On 17 July 2013, the Hong Kong Legislative Council passed the Trust Law (Amendment) Bill 2013, which will come into operation on 1 December 2013. The purpose of the amendments is to modernise Hong Kong trust law, which is considered to be outdated and out of step with more modern trust laws in comparable jurisdictions (eg, Singapore and England) and as a result has put off settlors from creating trusts in Hong Kong. The amendments cover three major areas, namely the clarifying and enhancing of trustees' duties and powers, the enhancing of beneficiaries' protection and the creation of greater flexibility and protection of trusts. The amendments that bring Hong Kong trust law at least partly in line with modern international standards are likely to be welcomed by settlors and to enhance Hong Kong's status as an international asset management centre. The key amendments include the following new provisions.

1. Enhancing trustees' default powers with a view to facilitating the effective administration of trusts:

  • Power to appoint agents etc: trustees will (in the absence of contrary provisions in the trust instrument) have a greater power to appoint agents, nominees and custodians to perform their "delegable" functions. For non-charitable trusts there are few "non-delegable" functions and they include functions relating to the distribution of trust assets and the appointment of other trustees, whereas the delegable functions are more limited in relation to charitable trusts and extend only to functions that relate to the investment of assets, raising of funds and implementing the decisions of the trustees.
  • Power to insure: trustees will have a default power to insure trust property against the risk of loss or damage caused by any event (not just fire and typhoon as is currently the case) and without a limit on the amount of insurance that can be taken out.
  • Entitlement to receive remuneration: the amendment contains a right of professional trustees to receive remuneration out of the trust fund even if the services are capable of being provided by a lay trustee, something that is currently only possible if there is an express provision saying so in the trust instrument.

2. Appropriate checks and balances with a view to enhancing beneficiaries' protection:

  • Statutory duty of care: trustees will owe a clearly defined statutory duty of care to exercise such care and skill as is reasonable in the circumstances having regard to any special knowledge or experience the trustee may have or, in the case of professional trustees, may be expected of a person acting in the course of the relevant kind of business. This duty may be excluded or modified by the trust instrument.
  • Limited validity of exculpation clauses: professional trustees will not be able to exclude liability arising from fraud, wilful misconduct and gross negligence. Currently, trustees are able to include exculpation clauses in trust instruments that exclude liability for all breaches save fraud. This new rule will apply to trusts created before or after commencement of the Ordinance, but will only come into effect in relation to existing trusts in December 2014.
  • Beneficiaries' rights to appoint and retire trustees: beneficiaries who are absolutely entitled to the trust property will be able to appoint and retire trustees without the involvement of the court and without the requirement of terminating the trust.

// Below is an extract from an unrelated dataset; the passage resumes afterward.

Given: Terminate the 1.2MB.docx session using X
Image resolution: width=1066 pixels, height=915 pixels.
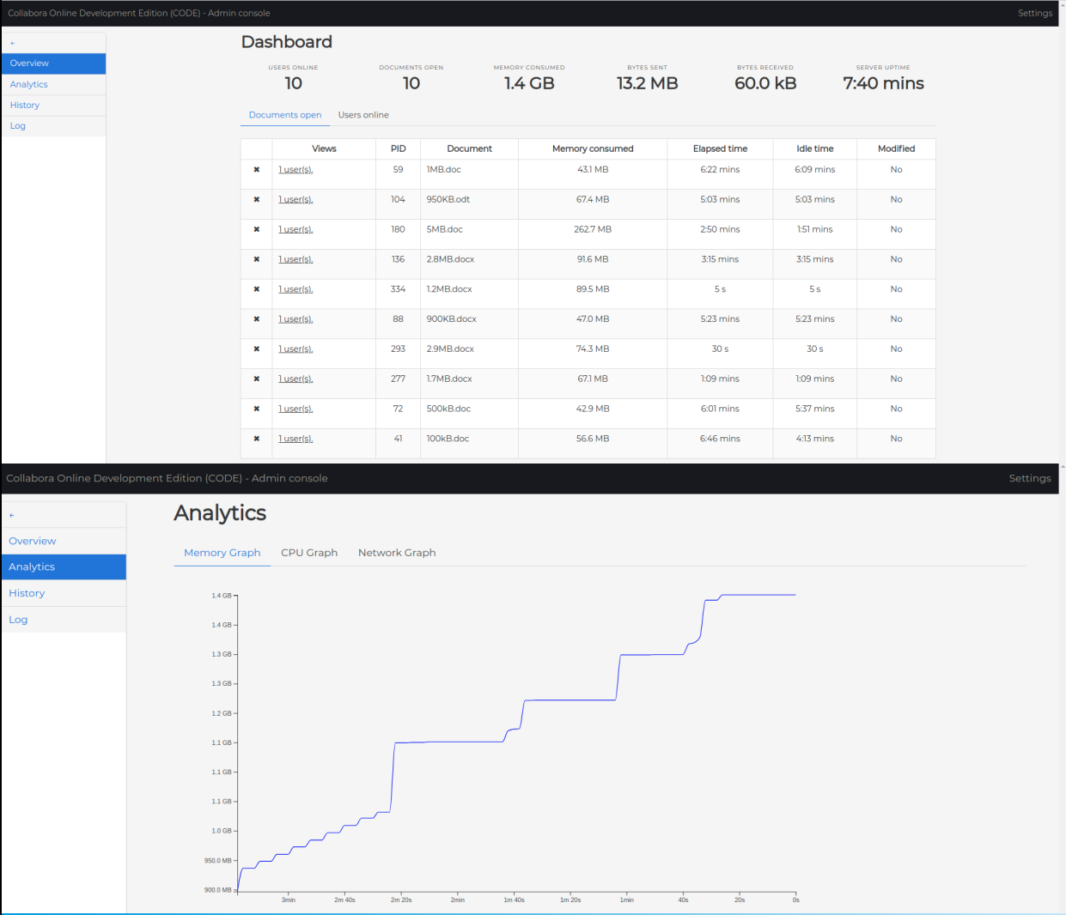Looking at the screenshot, I should tap(256, 289).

3. Reserved powers by settlors: a trust will not be invalidated only because a settlor has retained any or all powers of investment or asset management functions.

4. Abolition of the rules against perpetuities and excessive accumulations of income: settlors will be able to set up perpetual trusts in Hong Kong (ie, trusts that last forever or for any period of time chosen by the settlor) and there will be no limits on periods for which income may be accumulated in relation to non-charitable trusts.

5. Protection against foreign forced heirship rules: trusts governed by Hong Kong law will be protected from foreign heirship rules. This means that foreign laws that provide that a portion of a testator's wealth is to be reserved for certain heirs (eg, a spouse or children) will not affect the validity of the trust, which means that a shortfall may not be clawed back out of the trust.

6. Scope of authorised investments: investment restrictions on trustees in default situations will be relaxed insofar as they relate to market capitalisation and dividend requirements of shares. However, there will be an express prohibition on investment in structured products (subject to contrary provision in the trust deed).

Comment: The reforms bring the Hong Kong legislation to a very large extent in line with the equivalent legislation in England and Singapore and it will be interesting to see if Hong Kong experiences the same upturn in trusts business that Singapore experienced. However, in terms of competing with the offshore world, Hong Kong's new trusts law is not as innovative as a number of jurisdictions who have introduced a number of novel vehicles (for example, STAR trusts in Cayman and VISTA trusts in BVI). Clients seeking to use these types of vehicles will not find equivalents under Hong Kong law. The new statute in Hong Kong has also not introduced as extensive firewall legislation as some offshore jurisdictions. Hong Kong's firewall legislation covers forced heirship rules only, whereas other jurisdictions have also sought to protect their trusts from claims arising from (for example) divorce cases. With divorce settlements becoming more and more substantial, clients may prefer to settle their assets into trusts which enjoy greater protections.